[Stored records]
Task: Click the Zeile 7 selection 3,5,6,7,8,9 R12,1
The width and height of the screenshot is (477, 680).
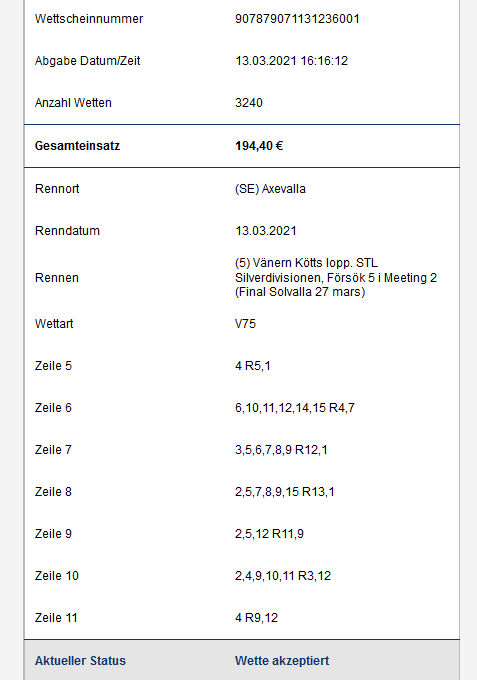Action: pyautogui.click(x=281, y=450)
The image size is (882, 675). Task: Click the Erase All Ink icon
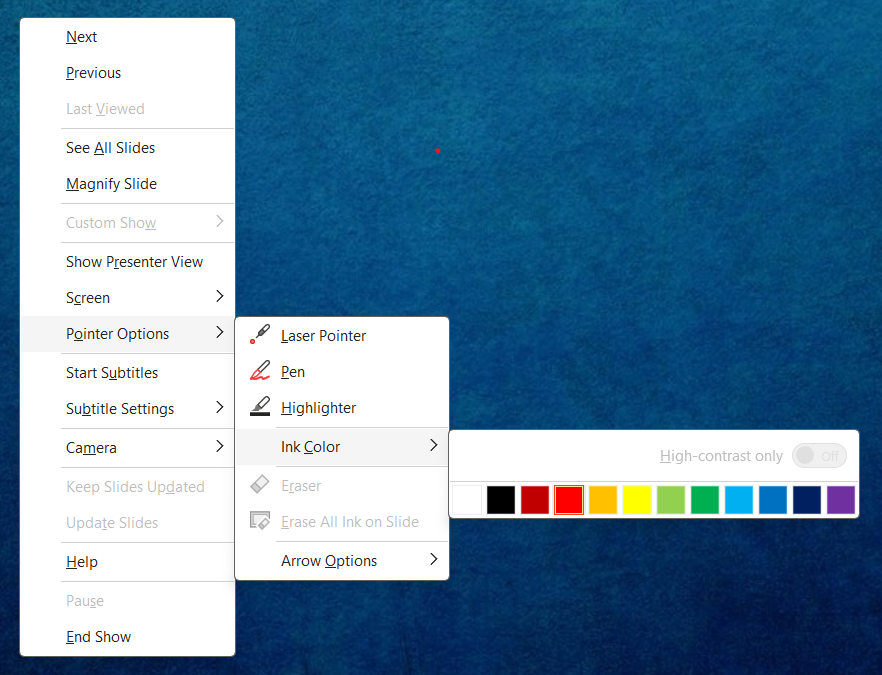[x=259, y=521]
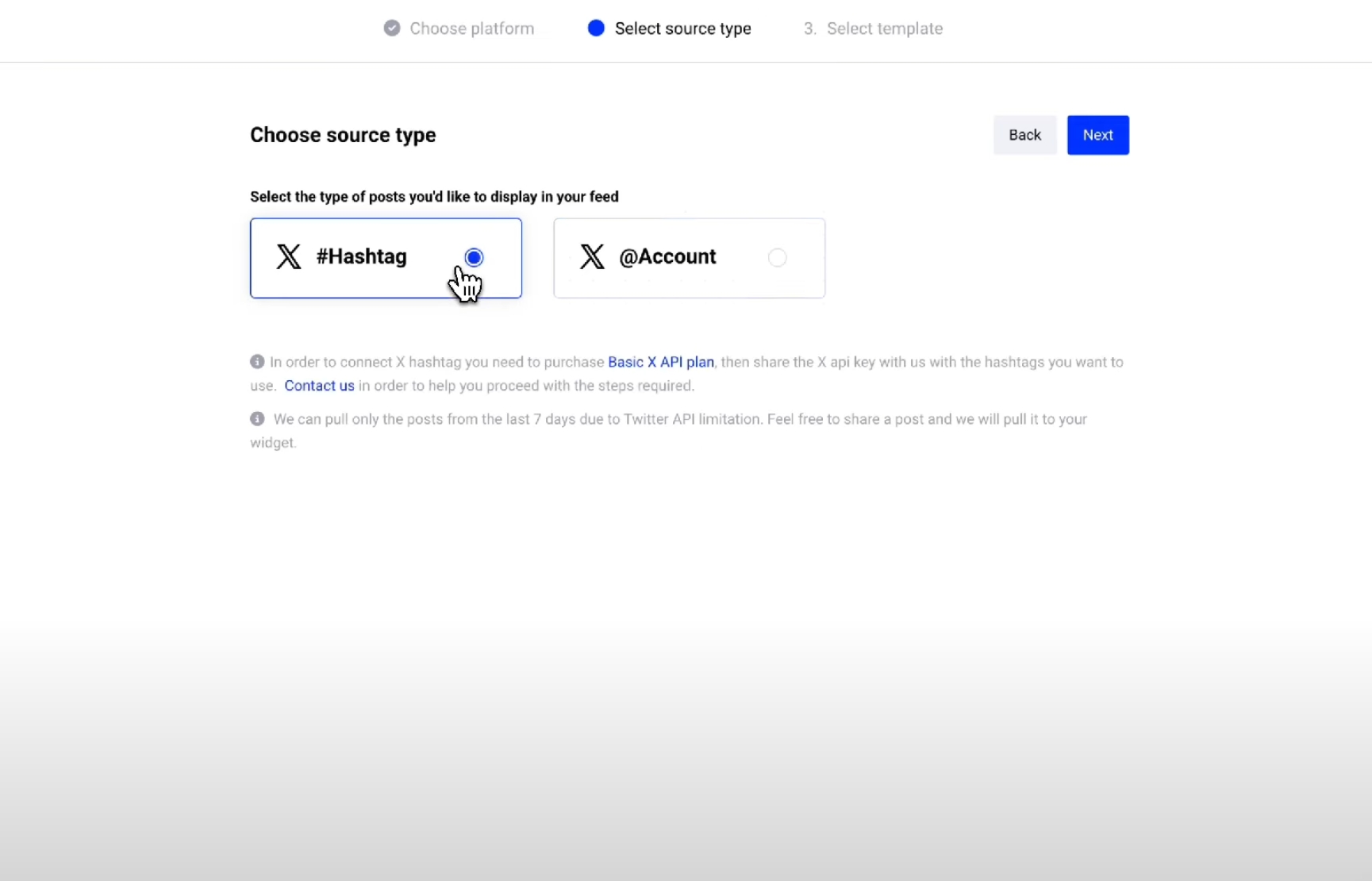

Task description => Without the pictures, write out every line above exactly as it appears.

Finished exercise =>
Task: Click the Zeile 7 selection 3,5,6,7,8,9 R12,1
The width and height of the screenshot is (477, 680).
Action: pyautogui.click(x=281, y=450)
The image size is (882, 675). Task: Click the Erase All Ink icon
[x=259, y=521]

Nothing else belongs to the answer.